By admin | January 25, 2011
By Richard Allen
Do you think Sam Hornish, Jr. could have ever foreseen the strange twists and turns his career as a race car driver would take in such a relatively short period of time?
Consider that in 2006 this driver from Defiance, Ohio was on top of the racing world after he won the Indianapolis 500 by executing a last lap pass on Marco Andretti. As an open wheel driver he had reached the absolute pinnacle of his sport. He went on to win his third IndyCar championship in 2006.
Hornish then parlayed that IndyCar success into a fulltime ride in the highly lucrative NASCAR Sprint Cup Series for Penske Racing in 2008. It was at that point the driver came to realize that once on top there is only one way to go from there.
In three full seasons on the Sprint Cup Series, Hornish has managed only two top-5 and eight top-10 finishes. In that time span he has led only 55 laps. His highest finish in the final standings has been a lowly 28th best.
Crashes and finishes outside the top-20 have become all to commonplace for this driver.

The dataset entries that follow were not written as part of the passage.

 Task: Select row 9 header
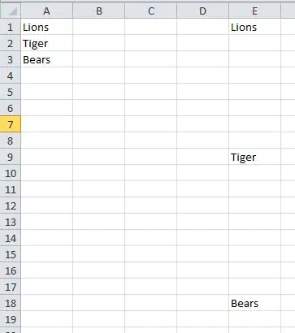coord(11,157)
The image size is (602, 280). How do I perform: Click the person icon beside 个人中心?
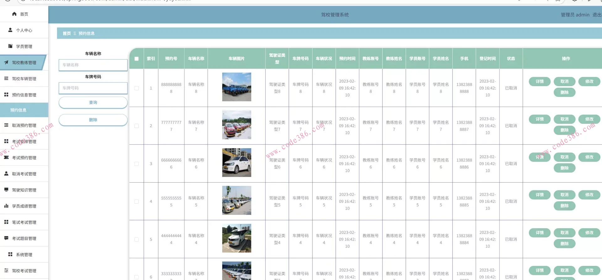[x=10, y=30]
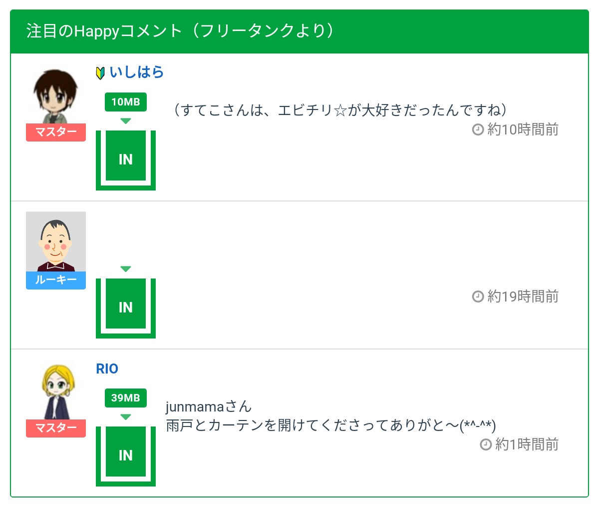
Task: Click the 注目のHappyコメント header
Action: point(180,32)
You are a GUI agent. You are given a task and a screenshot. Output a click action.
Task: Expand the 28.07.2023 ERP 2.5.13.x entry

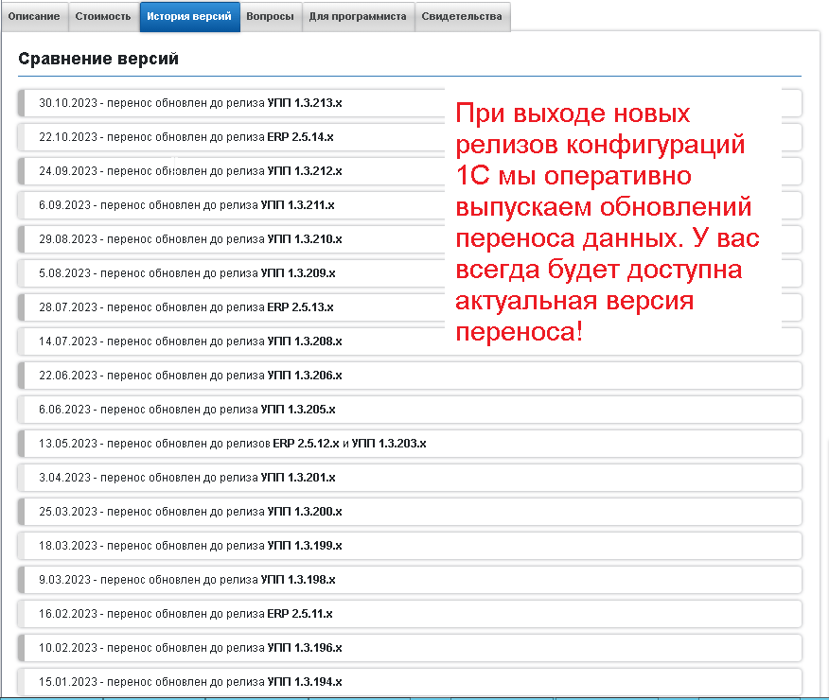(x=189, y=307)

“I want to prove something to everybody, but the only person that needs to be happy at the end of the day is me because that’s the only way you can live with yourself,” Hornish said during the Sprint Media Tour‘s stop at the Penske Racing shop. “I know there were days that I could have won Cup races if the right things happened but we never got to the point where we could do it consistently enough to be able to be there all the time.

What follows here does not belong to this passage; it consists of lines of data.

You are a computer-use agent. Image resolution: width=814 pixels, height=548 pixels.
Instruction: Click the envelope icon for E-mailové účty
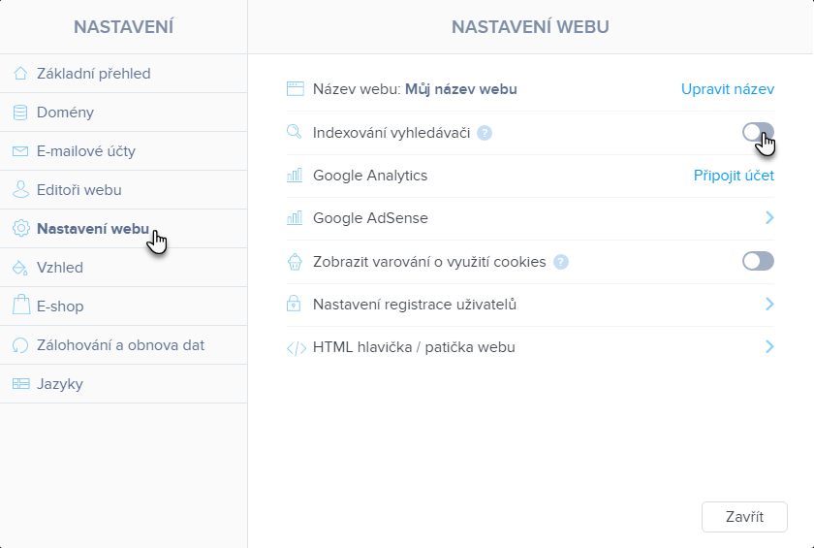click(x=20, y=151)
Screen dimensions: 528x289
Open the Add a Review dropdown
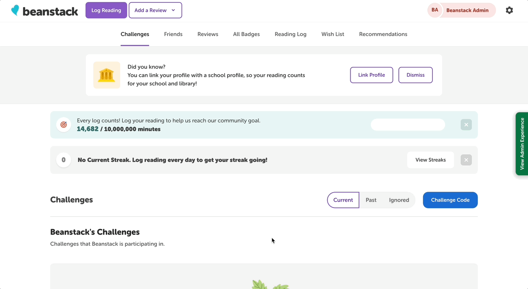(155, 10)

“There’s been days where I’ve done everything right and we went out and finished well and days where I screwed up quite a bit.”

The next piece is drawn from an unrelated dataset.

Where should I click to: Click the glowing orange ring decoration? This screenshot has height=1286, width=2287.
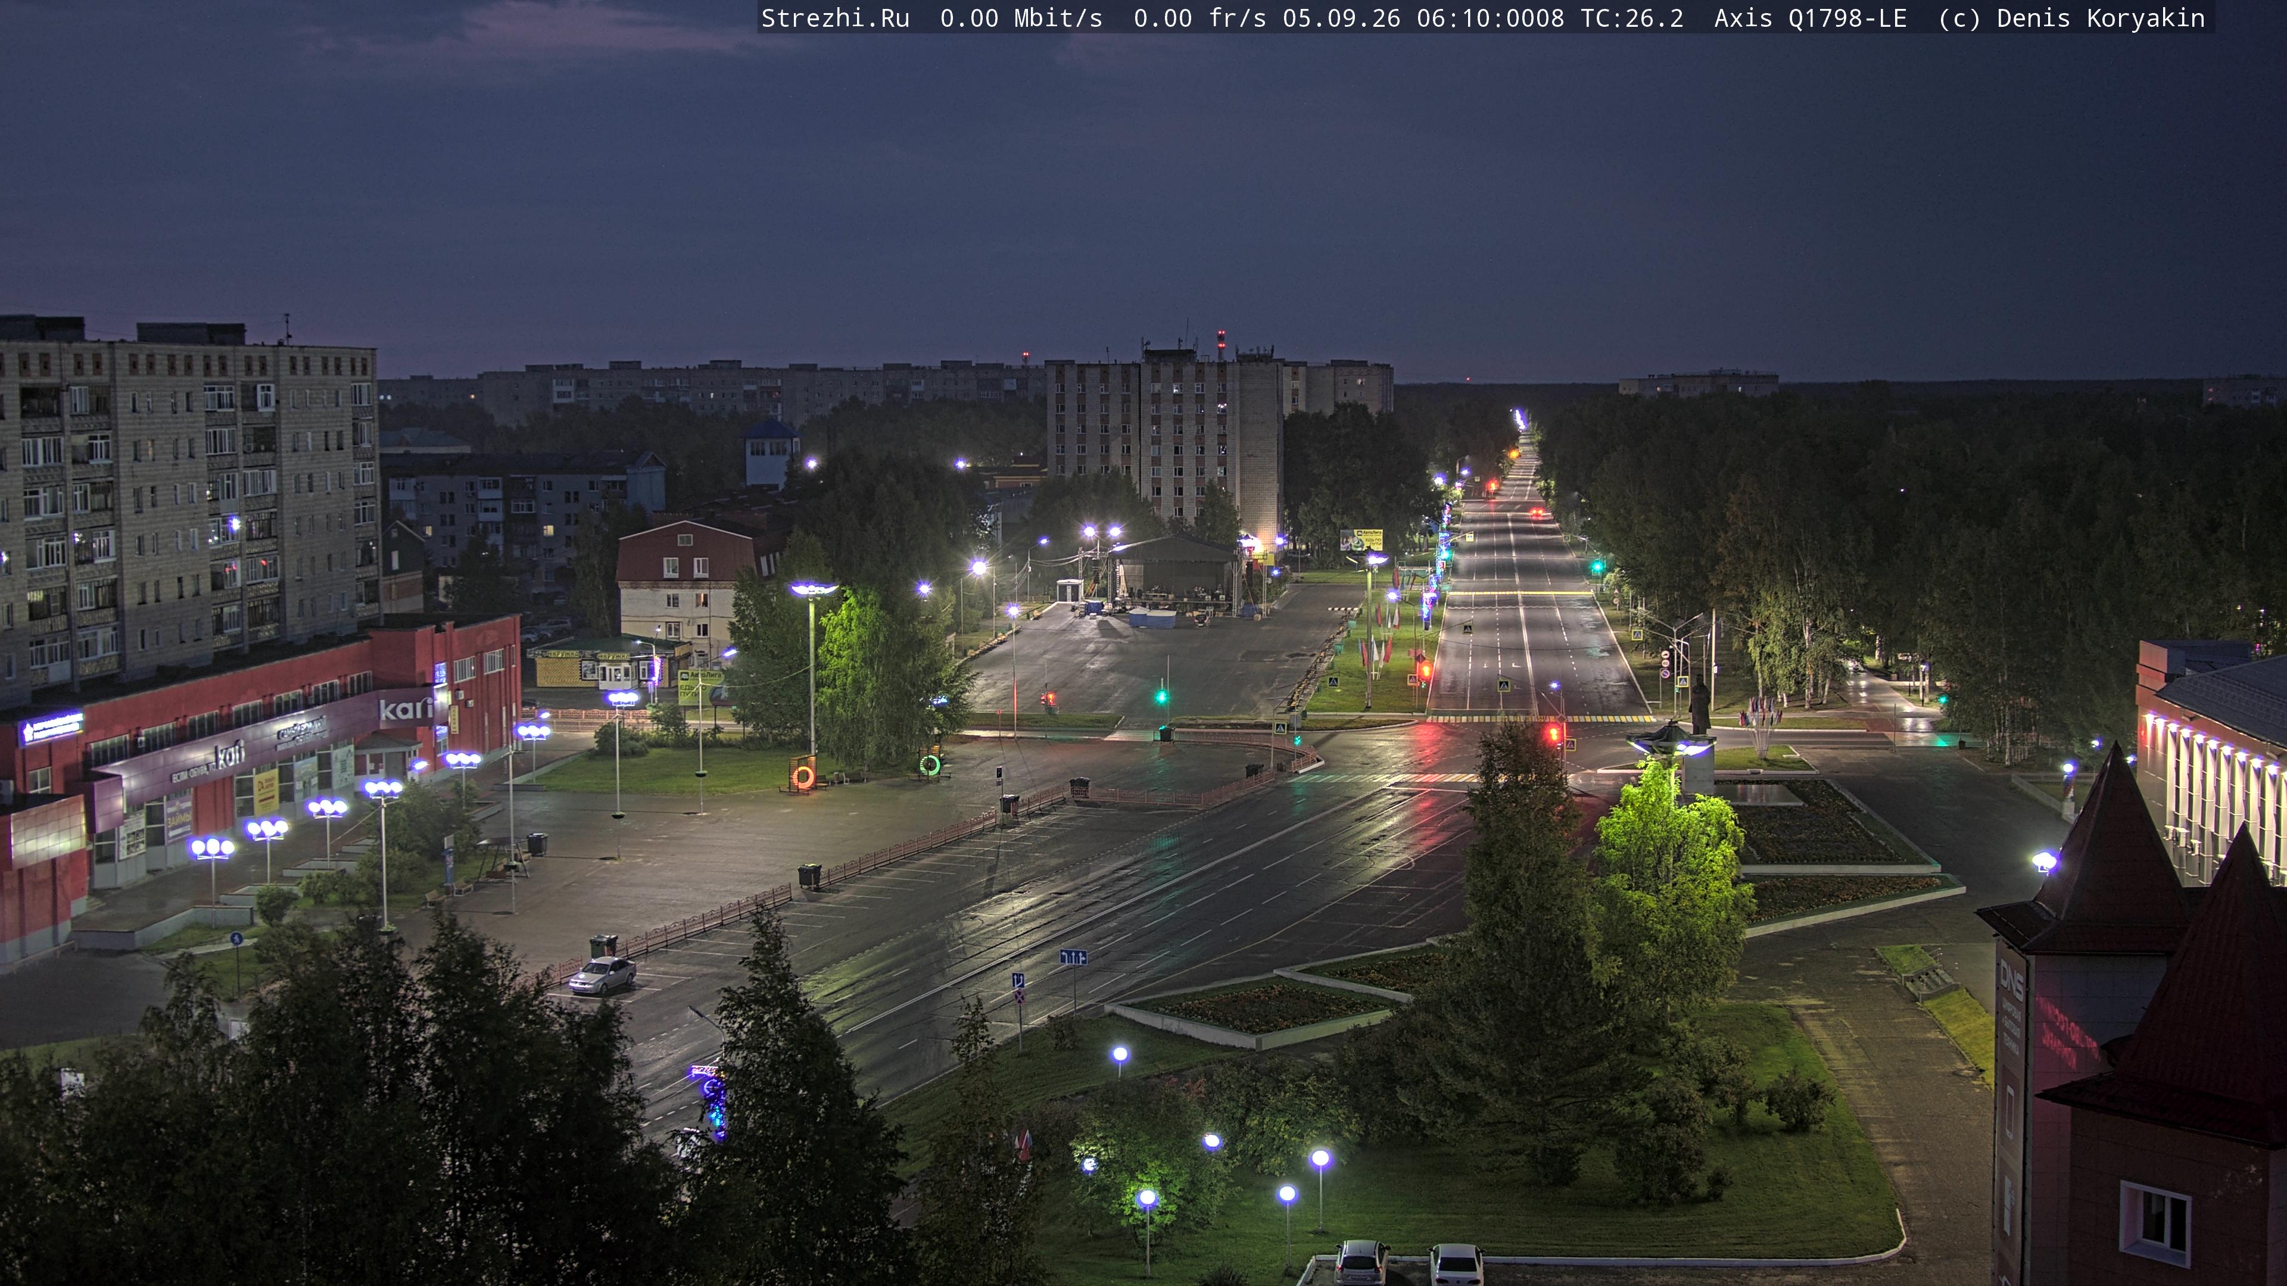803,777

Due to lack of sponsorship and that above mentioned poor performance, Hornish has been demoted at Penske Racing. In 2011, he has less than half a season of Nationwide Series racing on his calendar.
Facing a season in which he does not even have a fulltime ride must have seemed like an unfathomable scenario five years ago when Sam Hornish was relishing in the glow of having just won the biggest race of his life. Then, he was living the dream. Now, he must feel as though he is living the nightmare.